General Meade and the head of the Cavalry Corps. Major General Alfred Pleasonton went on record opposing the raid. Meade distanced himself in his written orders to Kilpatrick: “No detailed instructions are given you, since the plan of your operations has been proposed by you with the sanction of the President and Secretary of War.”

Ulric Dahlgren was an ambitious 21-year-old who’d recently lost a leg below the knee at the Battle of Gettysburg. His father was commander of the South Atlantic Blockading Squadron and close friends with Lincoln, which is why Dahlgren had advanced so rapidly to colonel, despite a total lack of command experience. However, when Dahlgren arrived at Kilpatrick’s seeking a job now that his leg had healed, he was offered command of the raiding party and given secret orders.

On March 2, Dahlgren was killed outside Richmond near King and Queen County Courthouse. William Littlepage, age 13, was rifling through his pockets, looking for valuables, when he discovered a packet of documents, which he dutifully handed over to the commander of the home guard, who forwarded the notebook and papers to Jefferson Davis. According to the documents, after freeing the Union prisoners, Ulric was to torch Richmond and assassinate Davis and his entire cabinet if possible. The fact Dahlgren had not destroyed these incriminating orders but allowed them to be captured was evidence of his lack of experience.

The documents were circulated to newspapers in hopes of winning sympathy and drawing a foreign power into an alliance with the Confederacy, as well as strengthening the anti-war Copperhead movement opposing the Radical Republicans.

The War Department immediately claimed the papers were forgeries, but that was undoubtedly a lie because they were written on official stationary, although strangely unsigned by any authority, probably due to the extreme nature of the mission. It’s not clear who dreamed up the assassination scheme, although it seems likely Stanton was doing this on his own initiative. Dunham seems to have been one of Stanton’s counterintelligence operatives, and by seeding a fake story of a Confederate assassination plot against Lincoln, he had opened a door for Stanton to launch a similar plot against Davis.

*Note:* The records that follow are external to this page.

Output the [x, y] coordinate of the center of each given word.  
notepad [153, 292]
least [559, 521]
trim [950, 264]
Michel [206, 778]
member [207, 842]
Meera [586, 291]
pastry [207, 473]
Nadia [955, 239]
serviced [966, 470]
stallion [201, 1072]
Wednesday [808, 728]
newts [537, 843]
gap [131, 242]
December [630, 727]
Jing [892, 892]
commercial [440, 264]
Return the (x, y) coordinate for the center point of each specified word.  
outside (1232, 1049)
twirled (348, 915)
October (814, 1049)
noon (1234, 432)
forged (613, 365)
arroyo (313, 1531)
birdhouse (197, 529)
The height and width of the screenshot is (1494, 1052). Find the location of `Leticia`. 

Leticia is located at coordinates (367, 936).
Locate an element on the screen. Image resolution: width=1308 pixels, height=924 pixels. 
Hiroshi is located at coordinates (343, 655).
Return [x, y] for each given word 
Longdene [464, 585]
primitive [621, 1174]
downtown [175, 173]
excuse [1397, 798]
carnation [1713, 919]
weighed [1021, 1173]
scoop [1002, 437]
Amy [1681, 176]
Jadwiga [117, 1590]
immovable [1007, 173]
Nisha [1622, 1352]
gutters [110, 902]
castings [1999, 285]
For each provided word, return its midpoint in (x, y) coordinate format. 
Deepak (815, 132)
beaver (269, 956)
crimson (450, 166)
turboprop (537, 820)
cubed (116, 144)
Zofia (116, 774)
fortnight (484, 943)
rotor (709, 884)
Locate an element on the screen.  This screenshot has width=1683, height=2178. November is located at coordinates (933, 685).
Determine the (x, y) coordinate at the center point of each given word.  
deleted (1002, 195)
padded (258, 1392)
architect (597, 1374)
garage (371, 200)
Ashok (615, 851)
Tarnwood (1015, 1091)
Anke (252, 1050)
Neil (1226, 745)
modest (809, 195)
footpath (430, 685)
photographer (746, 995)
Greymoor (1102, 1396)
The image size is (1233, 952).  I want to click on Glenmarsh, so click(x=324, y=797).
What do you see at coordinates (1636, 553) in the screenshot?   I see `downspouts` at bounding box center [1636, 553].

The Dahlgren affair is likely what caused Colonel John S. Mosby to begin formulating his own plan to kidnap Lincoln in revenge and swap him for all the Confederate prisoners in Union jails. For this delicate mission, Mosby would risk exposing his greatest asset in Washington, John Wilkes Booth, who had wormed his way into the Radical Republican cabal by dating the daughter of a Senator. After a trip to New York City, Booth was soon in motion on the kidnap plot, aided by the arrival of Mosby’s chief enforcer. But the kidnap was exposed by Union double agents, and the plot twisted to murder by powerful forces that wanted Lincoln removed. They had hoped Salmon Chase would replace Lincoln, but after Lincoln won a second term, a murder plan was put into action.

Is it worth mentioning that right after the war, Stanton ordered all Confederate archives shipped to the War Department, specifically requesting the Dahlgren documents be sent direct to his office? Those documents have never been seen since.